While I'm looking into things to help with my hashi symptoms I stumbled across this theirs a fb group on it for hashi ppl it seems very positive anyone tried it
Ldn low dose naltrexone: While I'm looking into... - Thyroid UK
Ldn low dose naltrexone
I believe a couple of members might have tried LDN. There is also an HU group to:
Hello shaybenholly 😊 I have started LDN 8 days ago, mainly hoping that it will help me with the fatigue I'm experiencing.
I started on 1mg and have experienced a headache for the first three days as well as vivid dreams. My neuralgic pain was gone within two days.
As with fatigue I did not notice any improvement (there has been a downward trend in the way I feel 😞 with fatigue increasing but this started prior to taking LDN).
I also started NDT four days ago previously having been on Levothyroxine (hypo/Hashis).
I decreased my NDT dose and decided to take 2mg of LDN last night. I woke up before my alarm today and was less fatigued first thing in the morning.

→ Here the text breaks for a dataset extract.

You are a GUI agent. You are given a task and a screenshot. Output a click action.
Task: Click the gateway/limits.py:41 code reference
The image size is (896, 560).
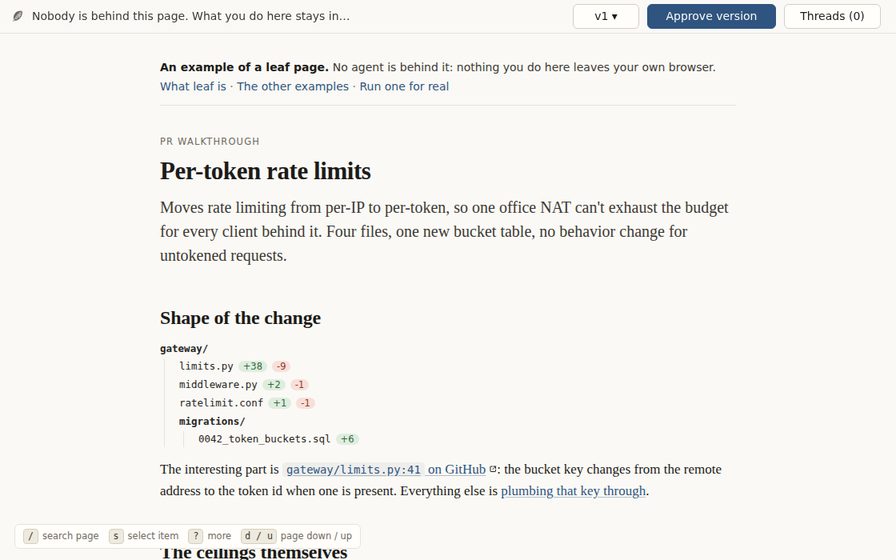click(x=353, y=470)
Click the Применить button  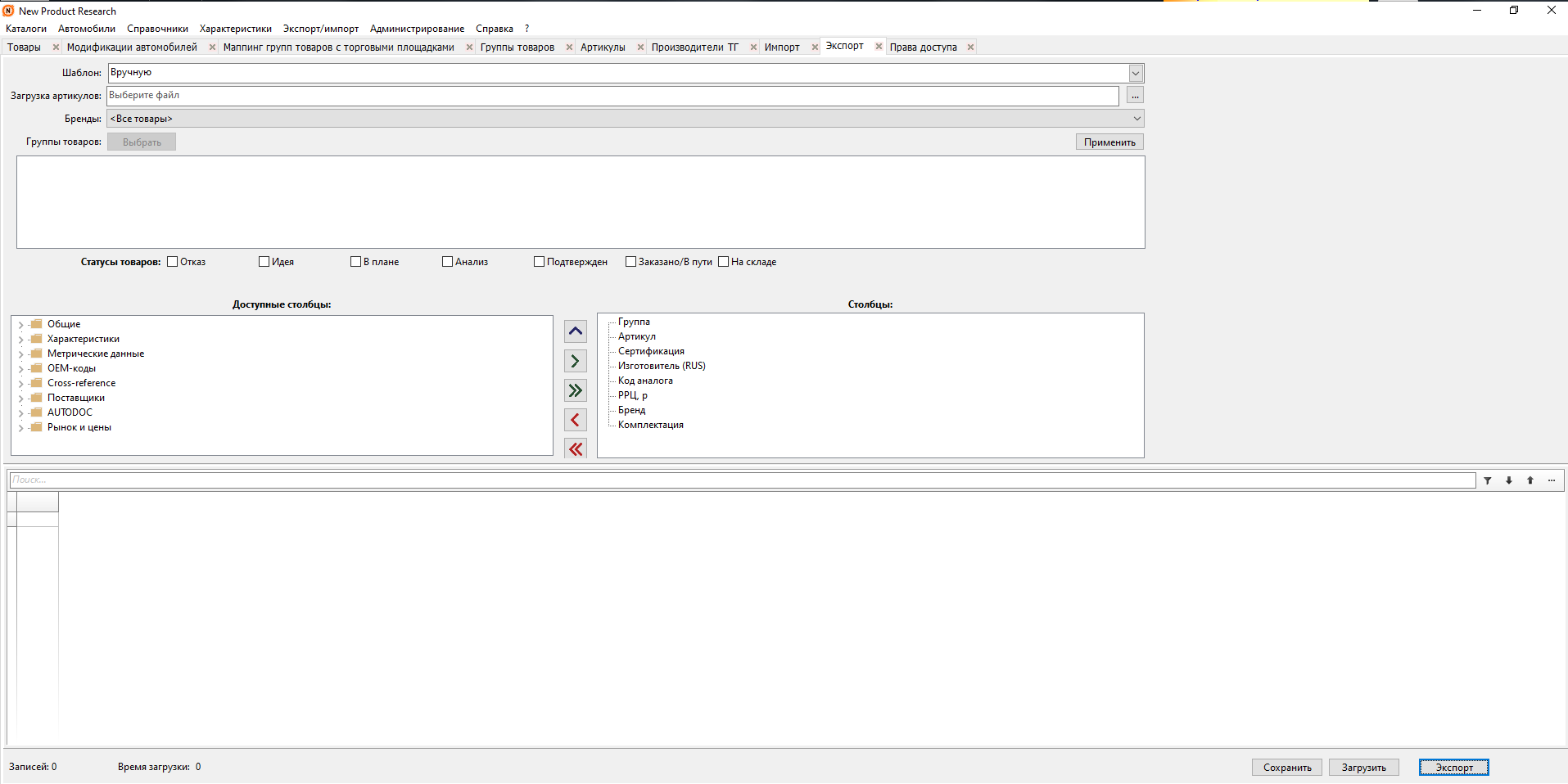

I'm hoping LDN and NDT will be my tickets to a higher quality life.
Fingers x for you Dora the palps are the worse for me an the fatigue I'm switching tomorrow to taking my meds at night to see if that helps I'm at a loss what to do about the palps I've got an endo appoitment in a few weeks keep us updated on how you get on an good luck I hope this is the answer for you
I'm sorry to hear that you're suffering with palps 😞. I suffer with them too for the past six weeks and it drives me crazy.
My nutritionist told me that I should take the NDT at night. I'm going to try tomorrow.
Good luck with your journey to health 😊.
The pharmacist told me it would be three months before noticing how wonderful LDN is for us thyroid sufferers. My doctor started me on 1.5 mg and then slowly, slowly increase eventually to 4.5 Good luck and I hope it helps you but I wanted you to know its no magic quick pill but subtle and very helpful.
Thank you abby3216 😊 I shall preservere with it. I have a year's supply 😉.
I've started a diary of symptoms and improvements just so I remember how helpful it is 😊.
How long have you been on LDN?
I just bought mine yesterday but my experience comes from three of my friends who have Hashis and take it. They are thrilled with the results! I wish you a good journey with it and like you, I will be keeping a journal too.
Thank you and good luck 😊
That's great news can I ask do you get palps with hashi it's my worse symptom an good luck with it
Hi ShayBenHolly,
Yes I sure do.....just had one the other day that was larger than some of them....and then I don't feel well for 24 hours afterwards. My doc said...oh yes...I hear that from most women....so I guess its normal..lol. I am hoping the LDN might play a role in quieting them but don't know yet. I have only been on NDT since early this year so maybe I haven't hit my sweet spot yet. Take care!
Let me know how you get on 😊
I've been on it 11 months, but I have m.e as well as hashis which makes life complicated, but I built up gradually, get it from prescribe 4 me and noticed an evening out of my symptoms overall.